Some states calculate their taxes based on the amount of resources pulled from the ground, or the market value of the natural resource product. For example, Nevada, a western state with a busy mining industry, bases its taxes on net proceeds on the value of the minerals. Many states, including Utah and Michigan, have a severance tax on top of other taxes — including royalties and corporate income tax.

Alaska is competitive when it comes to mining, at least according to an independent consultant. James Otto, a mining tax consultant, looked at Alaska’s mining tax structure in 2008 and found the state ranked somewhere in the middle compared to other states and nations.

“Based on what he said, by looking at other countries, we’re competitive enough to entice businesses to come to the state,” said Johanna Bales, deputy director of the state’s tax division.

Loeffler, the UAA public policy professor, said that with oil and gas taxes making up the lion’s share of Alaska’s general fund, even an increase in mining taxes wouldn’t make much difference.

“It’s not crucial for the state’s budget, but it’s crucial for local budgets,” he said.

He noted some of Alaska’s largest mines make up the majority — if not all — of the tax revenue in local economies. Kensington and Greens Creek are two of the Juneau Borough’s largest taxpayers.
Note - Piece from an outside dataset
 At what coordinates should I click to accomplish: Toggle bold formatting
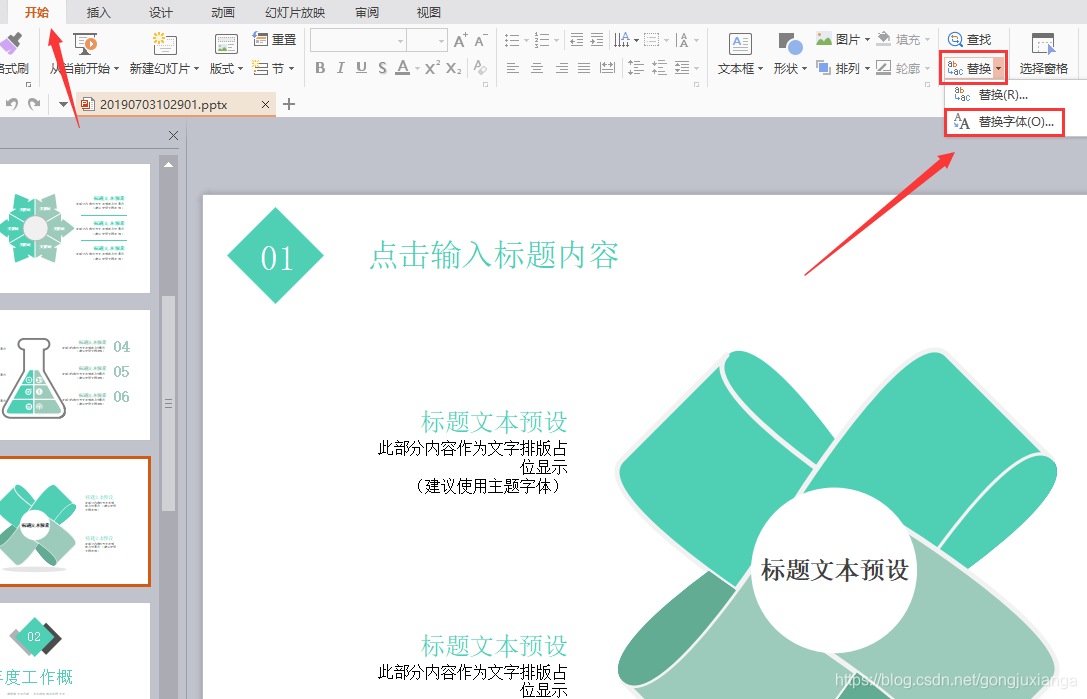320,68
Fort Knox gold is the single-largest tax payer in the Fairbanks North Star Borough and the Red Dog Mine is the sole taxpayer in the Northwest Arctic Borough.

‘Is this right?’

State Rep. Paul Seaton, R-Homer, has tried to introduce numerous bills to update the mining tax structure since he took office in 2002.

A self-described “rock hound” who lists one of his hobbies as lapidary — the art of shaping stones into jewelry, Seaton floated legislation in 2007 that would have increased the current rates by 2 percent per income bracket and added a marginal tax bracket for profits over $1 million to be taxed at 11 percent. The bill would have exempted mines that make under $100,000 from paying the mining license tax. The bill made it out of the Alaska House Finance Committee in 2008, but has since stalled.
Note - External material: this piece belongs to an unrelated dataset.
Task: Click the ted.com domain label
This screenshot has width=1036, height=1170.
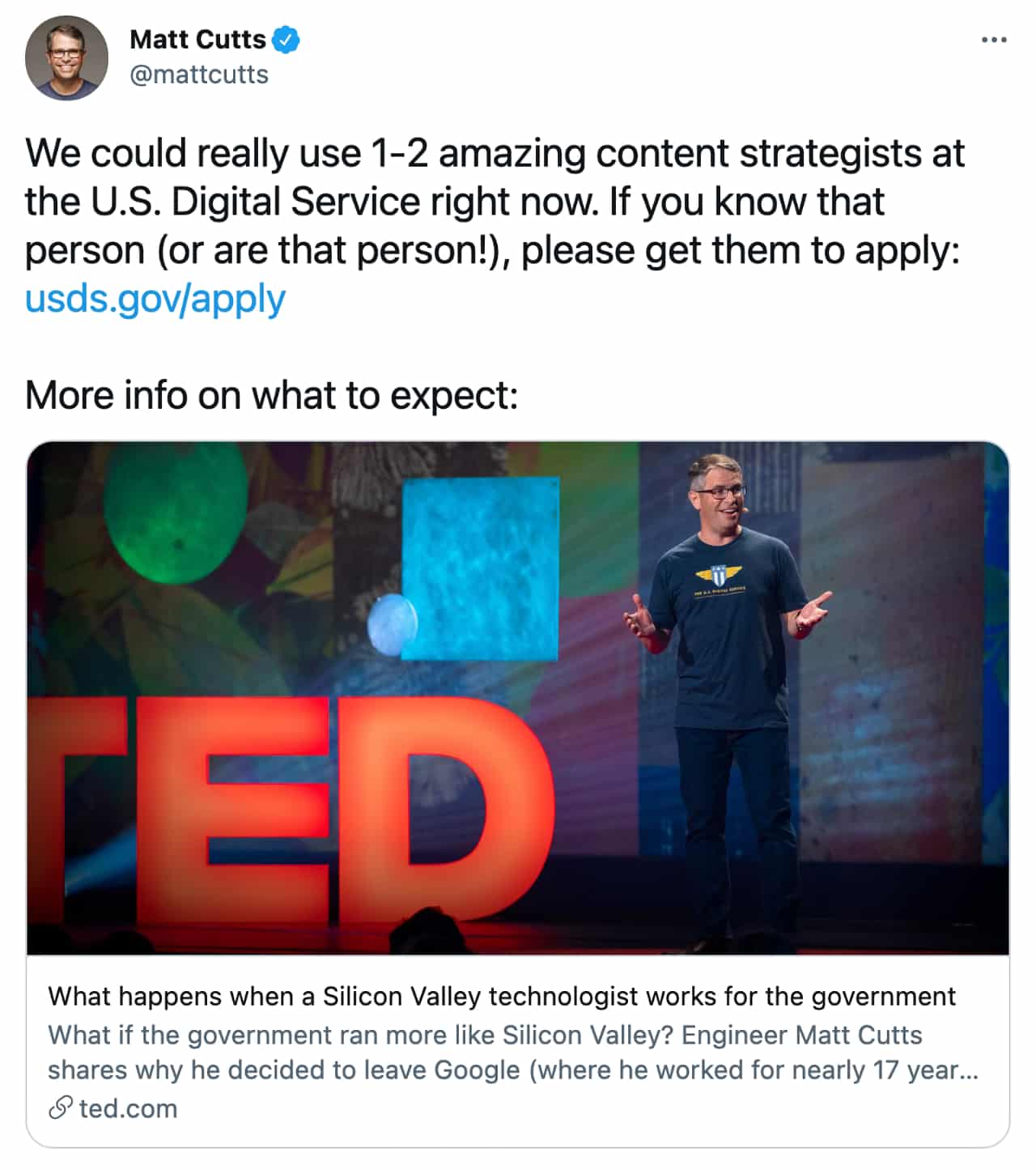Action: coord(128,1108)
Seaton said he took on the issue as a proactive measure, not as something pressing for his constituency, though he does note it was interesting that mining, a non-renewable resource, was taxed less than fishing, a renewable resource.

“I looked at the revenue source book and look at the value of minerals extracted from Alaska, and saw such a small amount of money Alaska gets from that,” he said. “It’s one of things that you have to scratch your head and wonder is this right?”
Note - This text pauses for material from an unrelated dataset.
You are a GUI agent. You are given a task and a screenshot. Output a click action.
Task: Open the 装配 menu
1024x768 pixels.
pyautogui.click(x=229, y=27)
Seaton said he has no immediate plans to try to revive the bill. From a policy standpoint, he thinks it’s a good idea to make changes as the state looks to diversify revenue streams. But with only a small number of mines and only a few with any sort of prospects on the horizon, the issue isn’t pressing.

“Sometimes people have a constituency that’s clamoring for something,” he said. “That’s not the case here.”

Would tax overhaul stifle production?

Proponents of the current tax system say it’s working just fine and that increasing taxes would only stifle production in a far-flung state where natural resource development is already expensive.

Deantha Crockett, president of the Alaska Miners Association — the organization that represents miners across the state — said much of the state’s mining resources are hard to get to, building infrastructure is expensive, and finding skilled workers a challenge. Also, mines take enormous amounts of energy to run. Crockett pointed out that the Fort Knox gold mine near Delta Junction had a $4 million power bill in August 2012.

“If mining was much more lucrative, there would be a lot more mines,” said Karen Matthias, managing consultant for the Council of Alaska Producers. “It’s not a high-margin business.”

Still, even some industry officials agree that one giant mine could change the outlook on taxes.

The proposed Pebble mine, with its estimated 80.6 billion tons of copper and 107.4 million ounces of gold, would by far be the largest mining prospect in Alaska’s mining history. And if it ever gets developed, Alaska’s tax structure will most come under scrutiny.

“If Pebble comes online, we are definitely going to see a hard look and a possible change to the tax structure,” Crockett said. “Pebble, being on state land, could be a huge contribution to the economy.”